When you think of school menu planning, you think of food: pizza, chicken fingers, vegetables, salads. How often do you think of data when you think of school menu planning? Probably not as much.
Data is absolutely vital to running a strong, seamless foodservice operation in schools. From school menu planning to purchasing and budgeting, the more accurate the data you have, the better your decisions will be. If you have an accurate count of the food in inventory, you can order the correct amount so you neither have too much nor too little. Ensuring you have the right amount of food enables you to stick within the budget and prevents unnecessary stress and wasted time.
In a recent Harvard Business Review article, we learn that “[m]ost managers know, anecdotally at least, that poor quality data is troublesome. Bad data wastes time, increases costs, weakens decision making, angers customers, and makes it more difficult to execute any sort of data strategy. Indeed, data has a credibility problem.”
It’s one thing to have data, and it’s another thing to have good data. How can you make sure you have good data for school menu planning, the kind of data that empowers you and your staff to make the best choices–both for students and for the bottom line–while saving you time?
At Health-e Pro, good data starts with the ingredients. When we work with school districts using Health-e Meal Planner, we start at the most foundational level: making sure each ingredient is accurate and has proper documentation. When the data is accurate at the ingredient level, building recipes and cycle menus from there becomes exponentially easier. With bad data at the ingredient level, everything else would be messed up. For example, having the wrong serving size or yield could throw off the nutrients in either the ingredient or recipe and cause carbs or sugar to be off, which is problematic for those closely monitoring carb count.

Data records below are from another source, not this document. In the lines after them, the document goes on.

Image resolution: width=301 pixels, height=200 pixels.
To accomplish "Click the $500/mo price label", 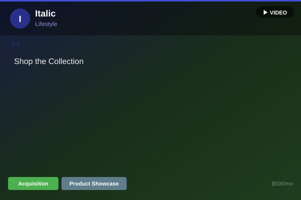I will (282, 184).
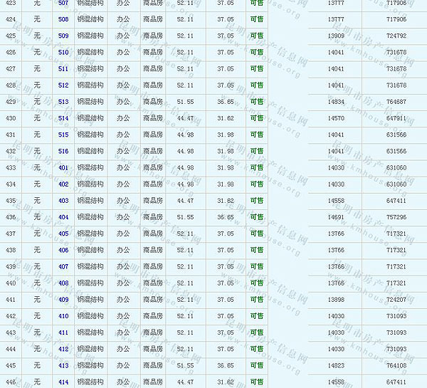Select room number 409
The width and height of the screenshot is (427, 388).
[x=63, y=300]
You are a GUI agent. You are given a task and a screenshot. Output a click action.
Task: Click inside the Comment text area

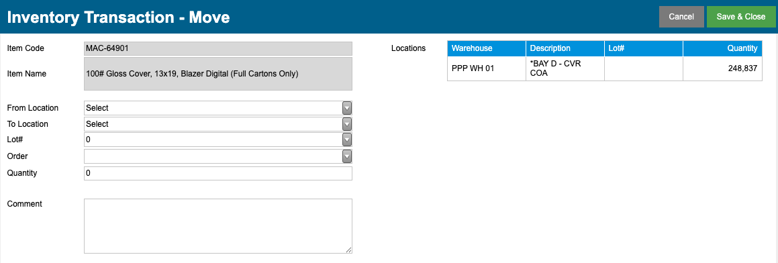point(217,226)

The HBR article shared a similar concept: “While some data quality issues are unfathomably complex, …Eliminating a single root cause can prevent thousands of future errors, save [significantly], and make things better for all involved.”
The importance of good data at the ingredient level cannot be overstated. If the data is bad in the production numbers, that can skew ordering with a popular item seem as unpopular, or vice versa. Bad data in production means food directors don’t know exactly what students are eating or not eating. Directors want to serve a menu that students will love, but with bad data, how will they know? Good data combined with good software makes a powerful combination that empowers schools to make school lunch better.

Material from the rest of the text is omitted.